Experimental investigation and data-driven modeling of nanofluid pool boiling under rotational hypergravity
摘要
The coupling effects of rotational hypergravity (1–3.16 g) and nanoparticle concentration (0–0.015 wt.%) on the nucleate pool boiling heat transfer of Al₂O₃–water nanofluids were experimentally investigated using a custom-built centrifugal platform. Three machine-learning algorithms (RF, SVM, XGBoost) were further employed to develop high-fidelity predictive models. Contrary to the monotonic deterioration reported in previous literature for pure fluids, this study identifies a distinct non-monotonic enhancement–deterioration trend in the heat transfer coefficient (HTC).

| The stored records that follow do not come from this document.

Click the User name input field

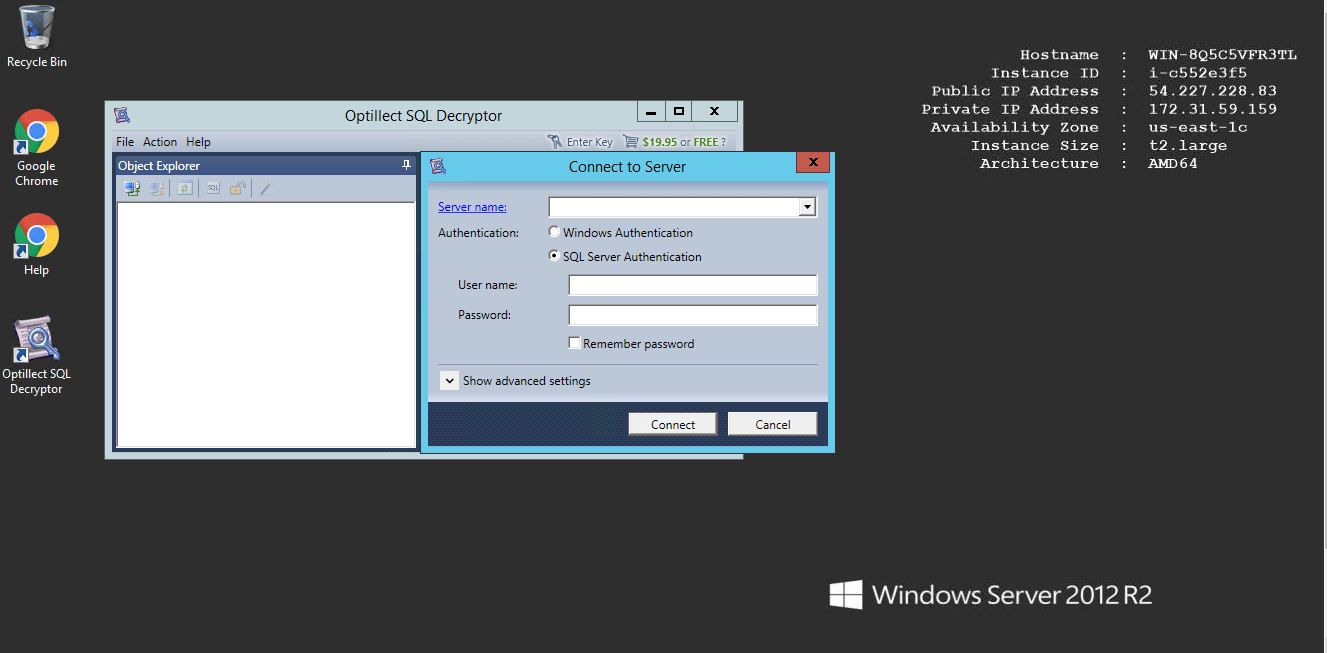click(692, 285)
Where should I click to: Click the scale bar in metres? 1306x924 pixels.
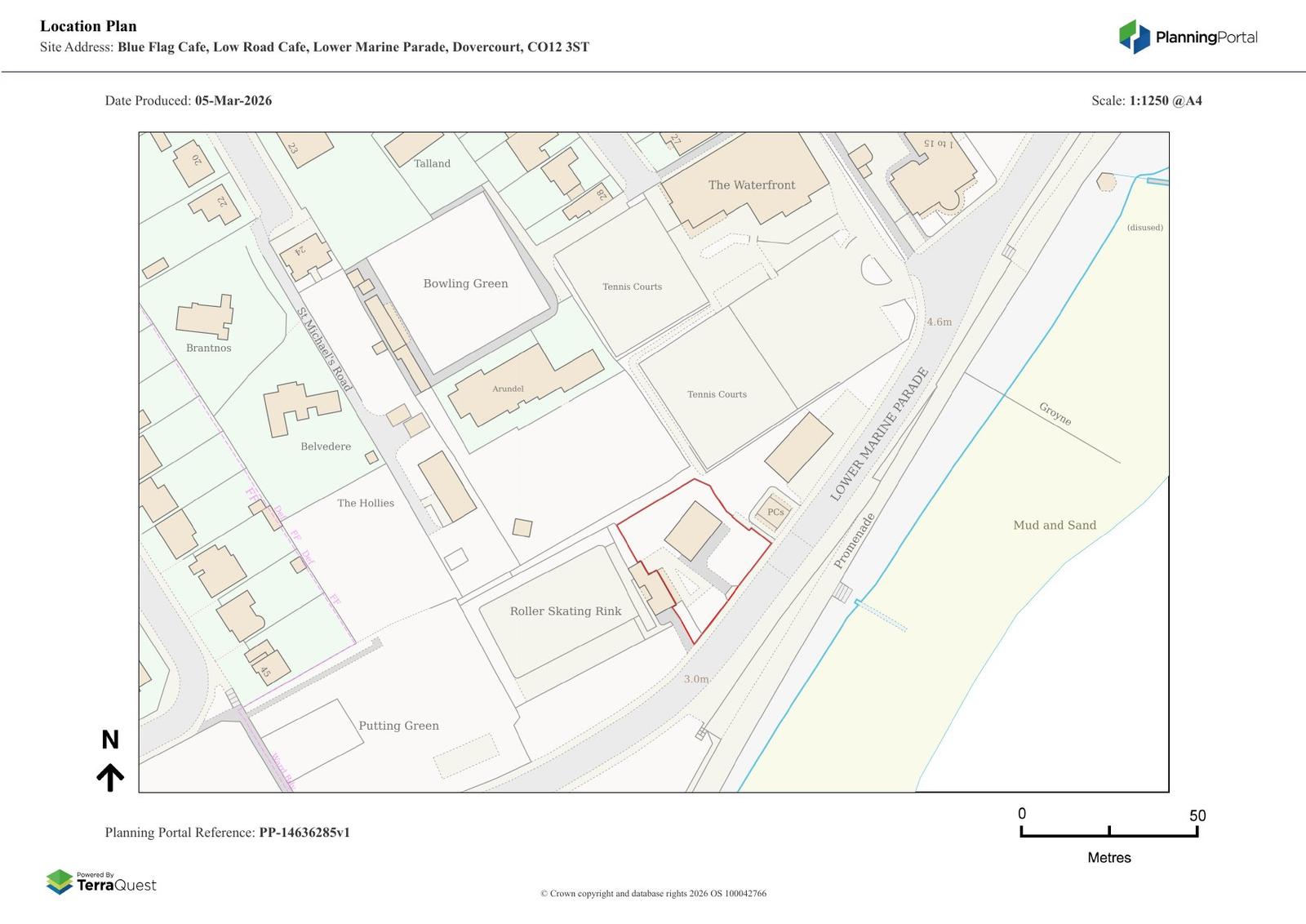click(1108, 832)
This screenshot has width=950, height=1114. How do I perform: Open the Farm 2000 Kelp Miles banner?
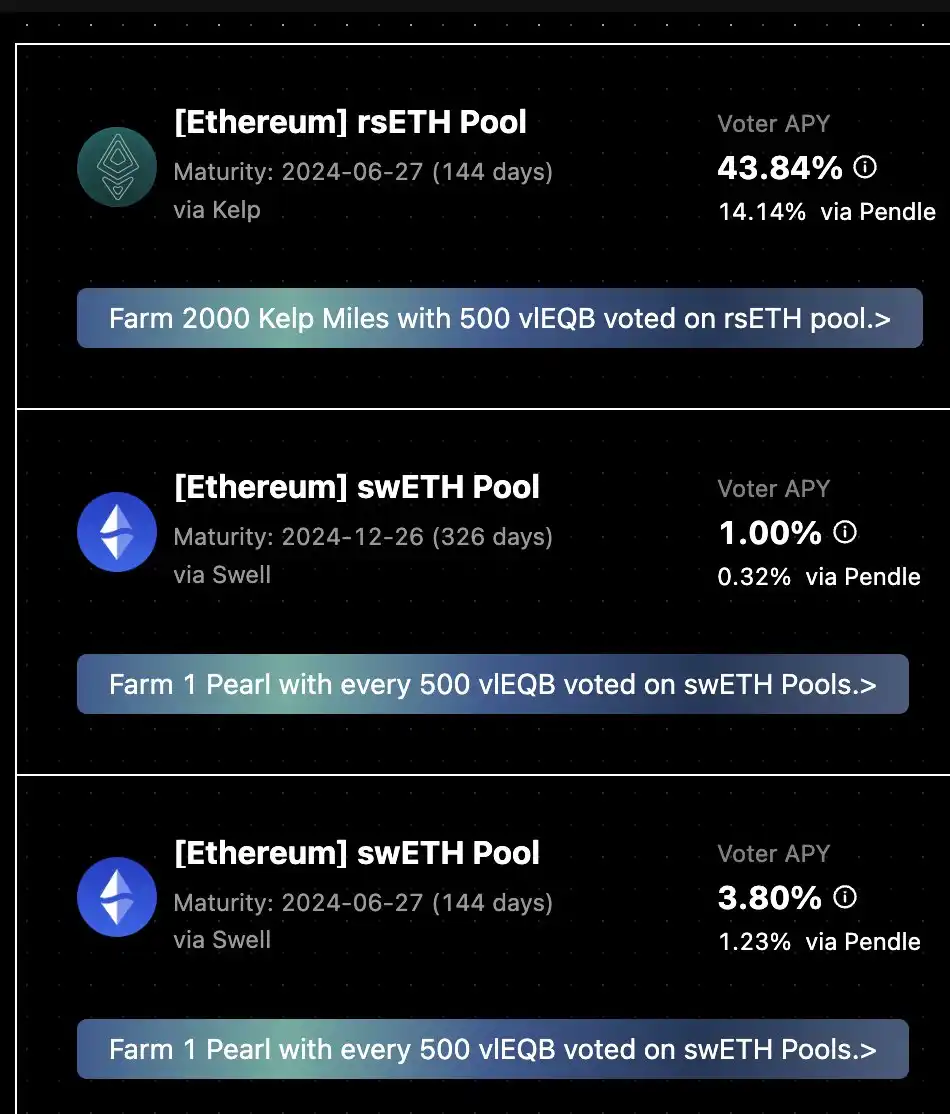(499, 319)
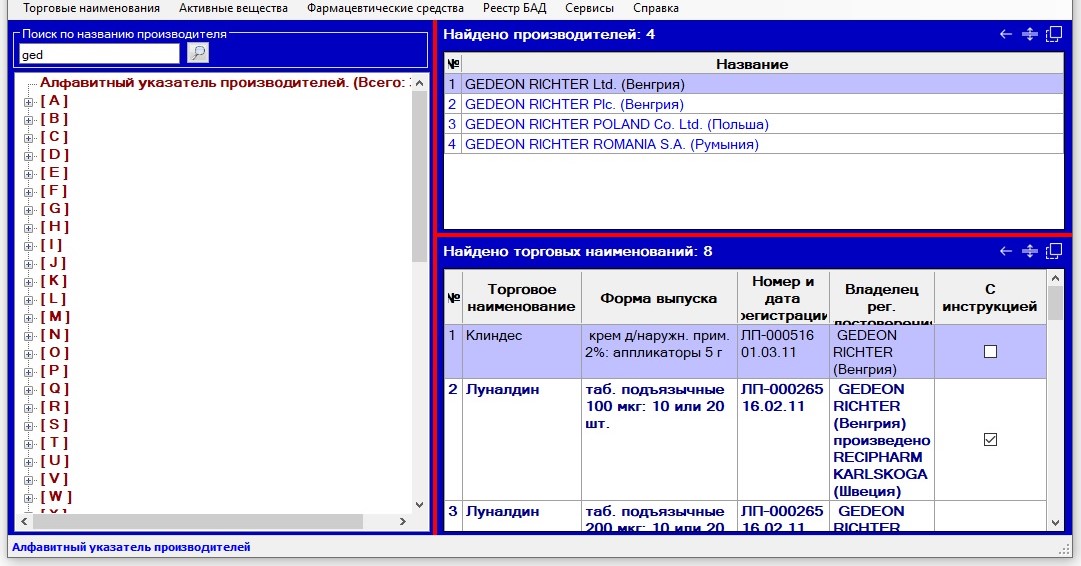The height and width of the screenshot is (566, 1081).
Task: Click resize arrows icon in trade names panel
Action: [x=1029, y=252]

The HTC peaks at approximately 1.41 g (buoyancy-assisted bubble detachment dominating) but deteriorates by up to 25.5% at 3.16 g due to hypergravity-induced sedimentation that overrides Brownian diffusion and forms a compact thermal resistance layer. Nanoparticle concentration exhibits a complex non-linear impact: intermediate concentrations (0.0025–0.0075 wt.%) cause surface clogging and performance decline, whereas the optimal concentration of 0.015 wt.% yields maximum HTC enhancement (> 60 kW/m2 K) which is hypothesized to reconstruct the heating surface with strong capillary wicking. Among the ML models, XGBoost demonstrated exceptional predictive fidelity with R2 = 0.998, RMSE = 1.2%, and MAE = 0.8%, far outperforming classical semi-empirical correlations. These findings provide robust mechanistic insights and a reliable predictive tool for aerospace thermal management systems under variable gravity conditions.